ERISA Subrogation Rights

July 23rd, 2008

Employers today are constantly searching for new and effective methods to decrease the amount spent for employee health care.  Consumer driven health plans, HSAs, HRAs, and wellness programs are a few of the strategies that are being used.  However, a number of employers are not adequately using a tool that their plan already contains in the fight against rising health care costs – reimbursement through subrogation.

Subrogation, in one form or another, has been around for a long time (some of the earliest recorded cases involving subrogation are from England in the 1700s). ( defines subrogation as “the substitution of one creditor for another, along with a transference of the claims and rights of the old creditor”.  It goes on to describe the subrogation process as a legal procedure where an insurance company pays for a claimed loss, then attempts to recover the paid claims from another, legally responsible party (e.g., the person who caused the loss, another insurance company, etc.).  Subrogation was originally applicable almost exclusively to property insurance claims.  However, the concept has expanded over time, and now encompasses a large variety of insured areas, including health insurance.

The Employee Retirement Income Security Act of 1974 (ERISA) is a federal law that governs most employee benefit plans, such as retirement plans and group health plans.  ERISA does not require employers to provide employee benefit plans, but if an employer chooses to offer benefits, the plans must comply with the rules and regulations contained in ERISA (and its amendments). 

ERISA allows employers the right of subrogation, so many group health plans contain what is commonly called “subrogation” provisions.  Generally, these provisions state that the plan is entitled to reimbursement from the participant of any medical expenses the plan previously paid that the participant later recovers from another party responsible for those expenses.  For example, if a plan participant is in an auto accident and sustains injuries, his/her health benefit plan would pay for the medical expenses (per the plan’s provisions).  However, if the participant that was injured in the auto accident has a claim against another party (such as the driver who was at fault, or an auto insurance company), and receives a settlement or judgment under the claim, the participant may be required to reimburse the health plan for the medical claims it paid related to the auto accident.  This requirement for reimbursement would be based upon the health plan’s subrogation provisions.

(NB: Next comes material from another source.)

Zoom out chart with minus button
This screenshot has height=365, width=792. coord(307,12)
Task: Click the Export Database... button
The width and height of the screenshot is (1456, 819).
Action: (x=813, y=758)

According to the U.S. Supreme Court (see Great-West Life v. Knudson), subrogation relief for employers under ERISA can only be determined by the characterization and mechanics of the plan’s subrogation provision.  Essentially, this means that the ability of an employer to recover benefits under a subrogation provision depends on how the provision is written and whether the action brought by the plan to recover is legal or equitable.  ERISA allows plans to bring suit for “appropriate equitable relief”.  However, monetary damages are considered legal rather than equitable relief, and therefore are not usually permitted under ERISA.  These restrictions mean that the subrogation language contained in the plan document as well as the operational procedures for subrogating claims becomes vital to an employer’s success in pursuing subrogation.

While a subrogation provision may be present in most health plan documents, employers frequently do not utilize their rights under the provision to the fullest.  Subrogation provisions should be reviewed to ensure that the provision’s language and operations are structured to provide the greatest benefit to the plan.  Provisions should include items such as: clearly identifying recoverable claims, providing for attachment of equitable liens, providing for attorney’s fees to be paid outside of recovery, and requiring segregation of recovered claim amounts before distribution to participants.  Plans should have procedures in place to routinely audit and investigate claims for potential subrogation rights. 

Actively investigating and pursuing subrogation on all appropriate claims can be a strong weapon in the fight to reduce health care costs.  Please contact our office for additional information.

24 Responses to “ERISA Subrogation Rights”

  1. Tony Brockon 29 Dec 2010 at 10:28 am

    Can an ERISA Plan subrogate against its own insured’s Uninsured Motorist Policy? My client has $300,000 plus in med bills; tortfeasor is judgment proof; client has $100,000 in UM coverage.

  2. Sherry Vondeon 04 Jan 2015 at 10:41 pm

    Can ERISA subrogation take a fund that is designated for the support of dependent minor children? If the health insrance company doesn’t want to wait until the car insurance of the offending driver settles the claim in order to get paid, and there is only one income currently supporting the children of the auto accident victim, Could the Health Insurance company take the fund that is designated to and currently supporting the minor children? Would Social Services intervene in behalf of the children if this were to happen?

  3. Jimon 06 Feb 2015 at 2:06 am

    I had a 501 Partially funded, Partially insured, Health and Wellness plan from Wyndham Corp.(Cigna) when I was injured by a third party. My injury took place in between jobs and I went into COBRA coverage (Wyndham/Cigna). I believe my $880 monthly Cobra payments ($440 pre-COBRA) were not subsidized by my former employer (Wyndham).
    Two Questions;
    (1) Does ERISA preempt Arizona subrogation law when I have COBRA coverage?
    (2) If I am the only party paying the monthly premium does that take ERISA out of the mix in reference to state subrogation law and my settlement?